Post-translational modifications 
SOGA2 is expected to undergo a number of post-translational modifications. Modifications of human SOGA2 that are shared by orthologs include:

 Sumoylation at amino acids 87, 152, 235, 392, and 1379.
 Sulfination at tyrosines 14 and 1249.
 Phosphorylation at a number of sites, highlighted in the following graphic:

Secondary structure
The consensus of the prediction software PELE, GOR4, and SOSUICoil  is that the secondary structure of SOGA2 is dominated by alpha helices with interspersed regions of random coil. GOR4 indicated that SOGA2 is dominated by alpha-helices; it predicted a mere 5.61% of
residues in an extended strand (parallel or antiparallel Beta-sheet) conformation, as opposed to
47.79% alpha helix and 46.6% random coils.

Tertiary structure
SOGA2 shares sequence features in its highly conserved N-terminal region. This homology allows prediction of its tertiary structure on the basis of homology to published 3d structures via Phyre2 and NCBI structure.

Gene expression

Promoter 
The promoter for human SOGA2 is below.

Gene expression data
The EST profile shows that, in humans, SOGA2 is highly expressed in many sites throughout the body, including bone, brain, ear, eye, and many others. There are a large number of transcripts in liver cancer samples. Human microarray data show that SOGA2 is moderately expressed, with especially high expression in brain (especially the cerebellum and hippocampus), colon, pituitary gland, small intestine, spinal cord, testis and fetal brain. Brain-tissue-specific microarray data show that SOGA2 has high expression throughout the posterior lobe of the cerebellar hemispheres and posterial lobe of the vermis in the mouse brain. There is low expression in most other areas of the brain.

Transcript variants 
In humans, the SOGA2 gene produces 17 different transcripts, 8 of which form a protein product (one undergoes nonsense mediated decay). The main transcript in humans is transcript ID ENST00000359865, or SOGA2-001.

Function

Possible transcription factors 

Possible transcription factors for human SOGA2 include:

Modulator recognition factor 2
cAMP-responsive element binding protein 1
alternative splicing variant of FOXP1
MDS1/EVI1-like gene 1
Ikaros 2, possible regulator of lymphocyte differentiation

Interactions 

Protein complex co-immunoprecipitation (Co-IP) experiments revealed interacting proteins such as cell death regulators, ATP-binding cassette (ABC) transporters and protein kinase A binding proteins.

The 540 interacting proteins include ABCF1, ACTB, ACTL6A, BCLAF1, BCLAF1, CHEK1, and MAGEE2.
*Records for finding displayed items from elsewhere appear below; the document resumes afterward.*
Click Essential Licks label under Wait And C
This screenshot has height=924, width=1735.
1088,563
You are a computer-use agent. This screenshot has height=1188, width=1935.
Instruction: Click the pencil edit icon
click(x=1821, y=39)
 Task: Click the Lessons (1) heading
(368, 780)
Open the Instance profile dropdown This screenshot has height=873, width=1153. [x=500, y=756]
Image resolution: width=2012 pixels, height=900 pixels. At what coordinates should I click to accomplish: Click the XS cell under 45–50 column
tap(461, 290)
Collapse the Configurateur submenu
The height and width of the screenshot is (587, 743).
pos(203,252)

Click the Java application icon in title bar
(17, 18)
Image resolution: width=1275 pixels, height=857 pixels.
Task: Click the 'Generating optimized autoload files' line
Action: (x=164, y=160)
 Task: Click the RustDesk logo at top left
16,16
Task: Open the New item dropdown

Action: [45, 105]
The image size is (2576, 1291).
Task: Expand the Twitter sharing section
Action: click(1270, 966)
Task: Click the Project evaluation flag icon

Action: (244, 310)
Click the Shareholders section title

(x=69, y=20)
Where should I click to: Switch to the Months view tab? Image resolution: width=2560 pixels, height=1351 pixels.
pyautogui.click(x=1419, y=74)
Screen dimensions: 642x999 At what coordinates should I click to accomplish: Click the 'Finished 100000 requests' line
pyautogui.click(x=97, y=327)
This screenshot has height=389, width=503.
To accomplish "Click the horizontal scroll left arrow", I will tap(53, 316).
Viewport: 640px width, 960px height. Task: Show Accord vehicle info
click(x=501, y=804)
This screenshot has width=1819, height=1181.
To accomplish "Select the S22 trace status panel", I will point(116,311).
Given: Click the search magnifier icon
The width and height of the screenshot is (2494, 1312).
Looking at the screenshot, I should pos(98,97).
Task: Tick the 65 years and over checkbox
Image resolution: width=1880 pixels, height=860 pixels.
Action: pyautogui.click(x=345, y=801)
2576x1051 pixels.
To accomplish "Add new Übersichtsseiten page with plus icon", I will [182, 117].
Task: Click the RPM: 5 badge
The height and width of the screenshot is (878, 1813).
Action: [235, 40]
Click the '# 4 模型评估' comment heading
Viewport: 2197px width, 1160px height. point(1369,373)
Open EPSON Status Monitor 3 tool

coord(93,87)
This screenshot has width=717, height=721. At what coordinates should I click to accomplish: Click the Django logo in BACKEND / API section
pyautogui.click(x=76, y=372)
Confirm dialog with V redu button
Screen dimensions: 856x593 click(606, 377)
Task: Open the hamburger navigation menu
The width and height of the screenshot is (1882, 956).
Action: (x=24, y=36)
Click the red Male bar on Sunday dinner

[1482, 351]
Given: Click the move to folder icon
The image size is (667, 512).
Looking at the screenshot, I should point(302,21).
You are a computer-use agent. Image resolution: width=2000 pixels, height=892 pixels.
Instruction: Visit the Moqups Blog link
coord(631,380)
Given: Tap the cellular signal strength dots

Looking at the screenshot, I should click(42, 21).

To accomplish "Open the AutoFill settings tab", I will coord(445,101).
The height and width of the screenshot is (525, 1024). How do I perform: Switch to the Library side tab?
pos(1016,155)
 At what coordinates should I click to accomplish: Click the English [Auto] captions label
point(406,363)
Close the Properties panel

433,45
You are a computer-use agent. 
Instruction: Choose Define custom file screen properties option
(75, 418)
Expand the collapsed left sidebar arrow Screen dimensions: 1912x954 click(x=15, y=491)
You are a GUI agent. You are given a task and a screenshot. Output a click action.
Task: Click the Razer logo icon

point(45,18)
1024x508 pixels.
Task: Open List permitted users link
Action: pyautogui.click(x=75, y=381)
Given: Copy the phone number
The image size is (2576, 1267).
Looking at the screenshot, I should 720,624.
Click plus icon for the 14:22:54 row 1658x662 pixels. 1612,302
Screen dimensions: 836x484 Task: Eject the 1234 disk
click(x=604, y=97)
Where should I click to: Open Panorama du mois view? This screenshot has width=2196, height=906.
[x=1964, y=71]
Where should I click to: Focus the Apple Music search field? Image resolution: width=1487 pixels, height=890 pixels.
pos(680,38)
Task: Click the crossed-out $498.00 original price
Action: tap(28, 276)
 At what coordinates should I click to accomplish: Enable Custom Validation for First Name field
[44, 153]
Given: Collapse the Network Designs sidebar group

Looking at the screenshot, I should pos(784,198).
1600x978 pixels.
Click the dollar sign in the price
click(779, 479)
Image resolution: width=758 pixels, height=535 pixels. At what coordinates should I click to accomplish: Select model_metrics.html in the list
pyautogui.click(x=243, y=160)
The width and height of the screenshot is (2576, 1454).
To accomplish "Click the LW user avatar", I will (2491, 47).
K-nearest neighbor analysis by wolf pSort indicates that in humans, SOGA2 is focused mainly in the nucleus, cytoplasm, and the cytonuclear
space. There is a small chance that it is localizes to the golgi.

A number of protein interactants were also identified via the STRING database, including MARK2, MARK4, and PPP2R2B.

Clinical significance 

SOGA2 has no currently known disease associations or mutations.